34e : Septième, Scheckter est lancé à la poursuite de Mass grâce à ses pneus frais. Ce même Mass concède un tour à Laffite.
36e : Scheckter prend la sixième place à Mass. Jones a effectué un dernier tour avant de renoncer.
37e : Laffite prend un tour à Villeneuve. Les deux Ferrari sont à un tour des Ligier : dure correction pour les vieilles 312 T3.
38e : A deux tours du but, six secondes séparent les Ligier de Laffite et de Depailler.
39e : Jabouille et Fittipaldi sont en lutte pour la dixième place.
40ème et dernier tour : Jacques Laffite remporte la course après avoir réalisé le grand chelem : pole, victoire, meilleur tour et domination d'un bout à l'autre de l'épreuve. Depailler finit deuxième et permet ainsi à Ligier-Ford-Cosworth d'obtenir un sensationnel doublé. Personne n'a pu entraver le défilé des voitures bleues. Reutemann se contente de sauver les meubles avec la troisième place. Pironi finit quatrième ce qui est alors son meilleur résultat en F1. Les Ferrari de Villeneuve et de Scheckter prennent les derniers points. Mass, Watson, Patrese, Jabouille, Fittipaldi, de Angelis, Daly, Lammers et Regazzoni franchissent aussi la ligne d'arrivée.
Après l'arrivée Ken Tyrrell dépose une réclamation contre Carlos Reutemann qui a été poussé par ses mécaniciens durant le tour de chauffe.
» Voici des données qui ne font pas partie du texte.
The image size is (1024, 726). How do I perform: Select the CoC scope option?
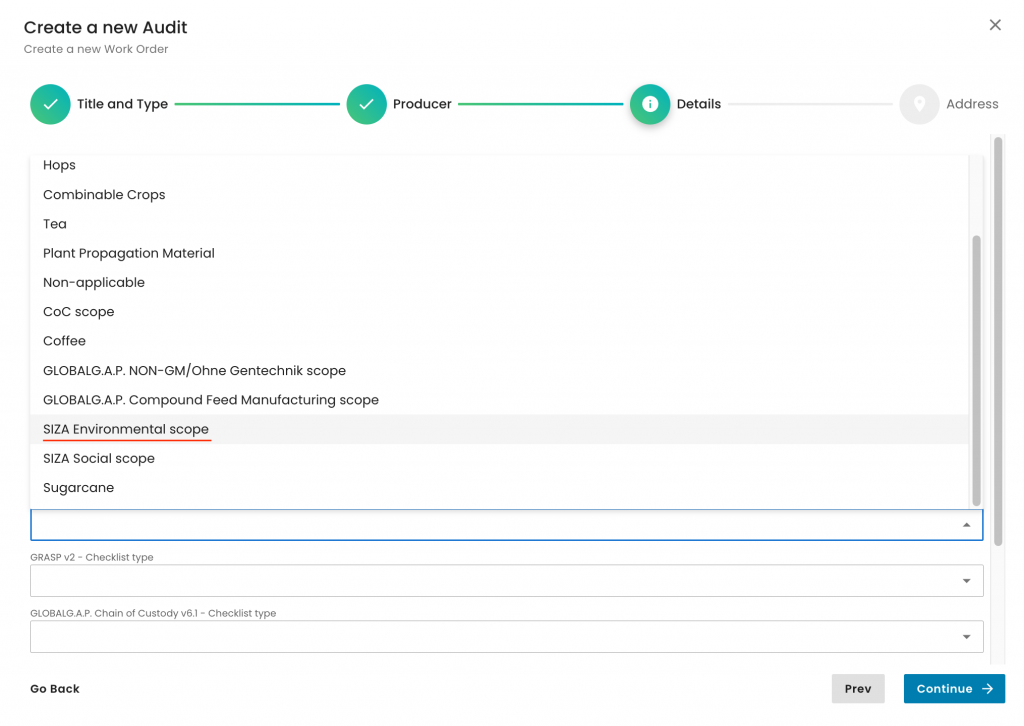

Tyrrell désire sa disqualification pour permettre à Didier Pironi de monter sur le podium. Comme le tour de formation ne fait pas partie du Grand Prix, l'Argentin conserve sa troisième place.
Après la course: Ligier et Laffite sur un nuage
Sitôt le drapeau à damiers abaissé, Gérard Ducarouge tombe dans les bras de Bernadette Laffite. Les mécaniciens français s'embrassent. A l'antenne de TF1 Guy Ligier ne peut que balbutier quelques mots. Ses quatre années d'effort viennent d'être récompensées de la plus belle des manières. Extraits de leurs cockpits, Jacques Laffite et Patrick Depailler sont célébrés comme il se doit. C'est la première fois que deux pilotes français terminent aux deux premières places d'un Grand Prix de Formule 1, qui plus est aux volants de voitures françaises. Le lendemain leurs visages sont en une de tous les quotidiens nationaux. « Jacquot » Laffite devient une gloire nationale. Une sacrée récompense pour ce baroudeur de 35 ans, arrivé sur le tard au sport automobile et qui a débuté comme simple mécaniciens de son futur beau-frère Jean-Pierre Jabouille. Ce pilote de grand talent se double d'un personnage sympathique, gouailleur et attachant.
En France Guy Ligier continue d'avancer ses pions. Quelques heures après la course il s'entretient avec le ministre des Sports Jean-Pierre Soisson et lui déclare qu'avec un concours accru de l'industrie française, son écurie peut remporter les titres mondiaux. Quelques jours plus tard la Seita annonce que Ligier Gitanes recevra en 1979 une enveloppe de dix millions de francs. De quoi faire rêver l'ancien rugbyman...
Laffite domine évidemment le classement des pilotes avec 18 points sur 18 possibles. Il précède Reutemann (10 pts) et Depailler (9 pts). Ligier est en tête de la coupe des constructeurs avec 27 points contre 12 à Lotus.